Stored data entries:
= = = = =
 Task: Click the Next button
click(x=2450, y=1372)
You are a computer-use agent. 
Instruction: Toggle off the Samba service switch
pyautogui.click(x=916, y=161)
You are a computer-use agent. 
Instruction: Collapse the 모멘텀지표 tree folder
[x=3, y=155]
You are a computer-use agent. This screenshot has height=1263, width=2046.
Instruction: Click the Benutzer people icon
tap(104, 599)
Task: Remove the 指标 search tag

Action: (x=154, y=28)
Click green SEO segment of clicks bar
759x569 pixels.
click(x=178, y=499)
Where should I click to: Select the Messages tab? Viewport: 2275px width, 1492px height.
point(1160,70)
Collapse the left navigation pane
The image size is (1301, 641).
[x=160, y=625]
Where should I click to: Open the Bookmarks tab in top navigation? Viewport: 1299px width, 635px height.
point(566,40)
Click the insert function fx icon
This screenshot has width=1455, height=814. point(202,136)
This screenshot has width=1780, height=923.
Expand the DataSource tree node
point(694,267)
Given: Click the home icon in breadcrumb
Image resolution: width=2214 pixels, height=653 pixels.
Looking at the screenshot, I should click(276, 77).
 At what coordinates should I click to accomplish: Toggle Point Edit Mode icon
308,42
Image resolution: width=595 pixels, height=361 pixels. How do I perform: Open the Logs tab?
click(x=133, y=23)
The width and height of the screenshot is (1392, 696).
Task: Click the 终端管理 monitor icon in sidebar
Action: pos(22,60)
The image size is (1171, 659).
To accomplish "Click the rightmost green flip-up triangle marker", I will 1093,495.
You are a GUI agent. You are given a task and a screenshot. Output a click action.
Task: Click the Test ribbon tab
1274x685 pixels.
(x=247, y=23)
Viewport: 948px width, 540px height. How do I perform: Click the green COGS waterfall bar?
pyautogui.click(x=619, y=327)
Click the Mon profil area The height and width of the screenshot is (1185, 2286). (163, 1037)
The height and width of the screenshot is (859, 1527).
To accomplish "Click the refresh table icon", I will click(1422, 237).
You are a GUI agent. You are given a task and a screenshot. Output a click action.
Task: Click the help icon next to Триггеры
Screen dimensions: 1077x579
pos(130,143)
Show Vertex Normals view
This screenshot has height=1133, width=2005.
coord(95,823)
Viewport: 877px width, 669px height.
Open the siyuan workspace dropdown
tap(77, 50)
= = = = =
What the task requires
The answer must be every line of the records that contains the word "will".

Solution below
To accomplish "Click the rightmost green flip-up triangle marker", I will 1093,495.
To accomplish "Click the refresh table icon", I will click(1422, 237).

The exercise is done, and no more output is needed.